One exception? The calves. Specifically, the soleus muscle is predominantly slow-twitch (up to 90% in some studies), so high-rep training (15–25+ reps) may offer added benefit when targeting this muscle.
The bottom line: mix it up. Train across various rep ranges to stimulate all muscle fibers and avoid plateaus.
5. Should You Take Creatine While Cutting?
Absolutely. Creatine is one of the most thoroughly researched and effective supplements for muscle size and strength. And contrary to popular belief, it doesn’t cause bloating or water retention under the skin.
Instead, creatine draws water into the muscles, making them appear fuller—an aesthetic benefit, even during a cut.
There’s no need to cycle off creatine while dieting. It continues to support performance, strength, and potentially even cognition. Stick with 3–5 grams of creatine monohydrate daily, and you’re good to go.

6. Are Certain Exercises Unsafe and Should Be Avoided?
No exercise is inherently dangerous—what matters is the context. For example, the bench press is often blamed for shoulder injuries, but poor technique and ego lifting are usually to blame, not the lift itself.
It’s important to:
- Match exercises to your structure: Everyone’s anatomy is different. Find variations that suit your build.
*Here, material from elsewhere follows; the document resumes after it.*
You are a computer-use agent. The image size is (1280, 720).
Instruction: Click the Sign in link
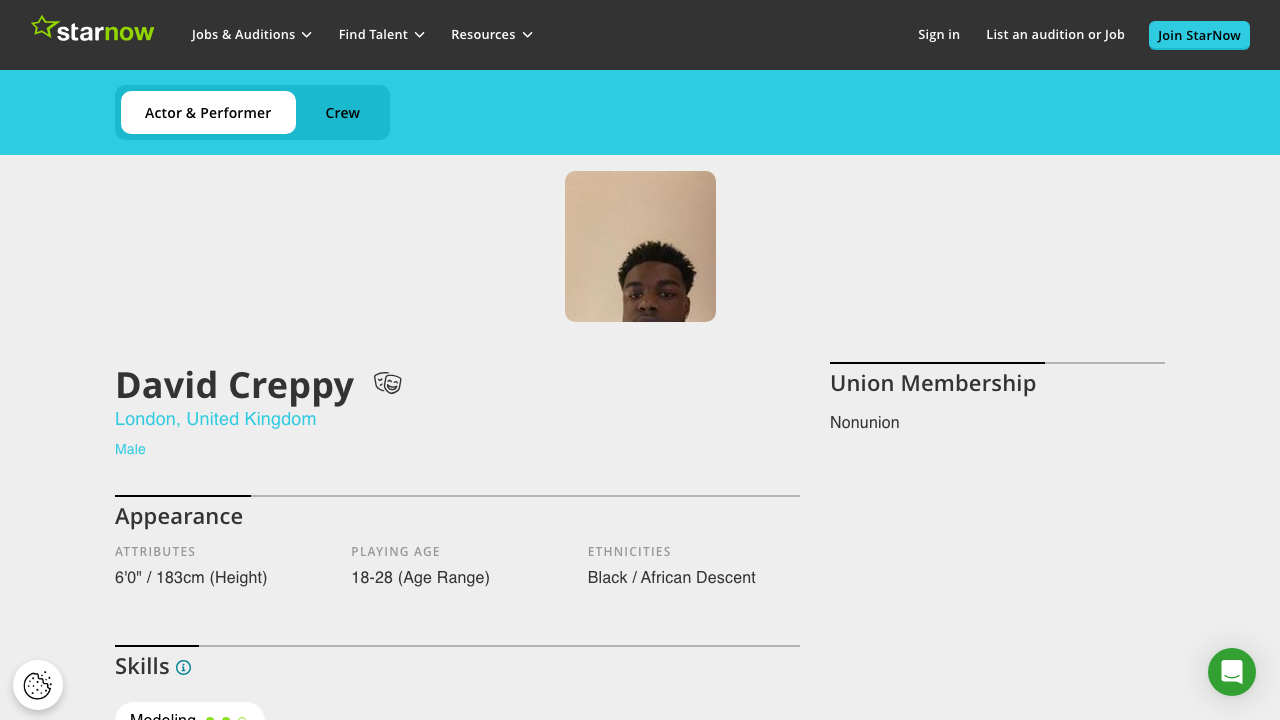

- Avoid unstable surfaces for resistance training: BOSU ball squats or curls might look “functional,” but for most people, they just add unnecessary risk without benefit.
- Be mindful of ego lifting: Don’t sacrifice form to chase numbers. That’s when injuries happen.
Pain science also suggests that fear of an exercise (thanks to misinformation) can actually increase the likelihood of injury—a phenomenon called the nocebo effect. Instead of avoiding exercises altogether, learn to execute them properly.
7. How to Combine Cardio Sports Like Basketball With Lifting
Balancing a sport like basketball with a strength program is all about managing three variables: frequency, intensity, and impact.
- Frequency: Limit high-impact sports to 2–3 times a week.
- Intensity: If you’re serious about strength gains, avoid going all-out every session.
- Impact: High-impact activities like basketball can interfere with recovery, especially if you’re also lifting heavy.
Monitor recovery markers like sleep, joint soreness, and strength progress. If performance drops, consider reducing the frequency or intensity of your cardio. For lower-impact alternatives, swimming or cycling are great options.
Final Thoughts
From training with a mask to balancing cardio and cutting, the key takeaway across all these topics is simple: avoid extremes, stay consistent, and don’t overcomplicate the fundamentals.
Master the basics. Stick to what works. And if in doubt—lift heavy, eat smart, and adjust based on your individual response.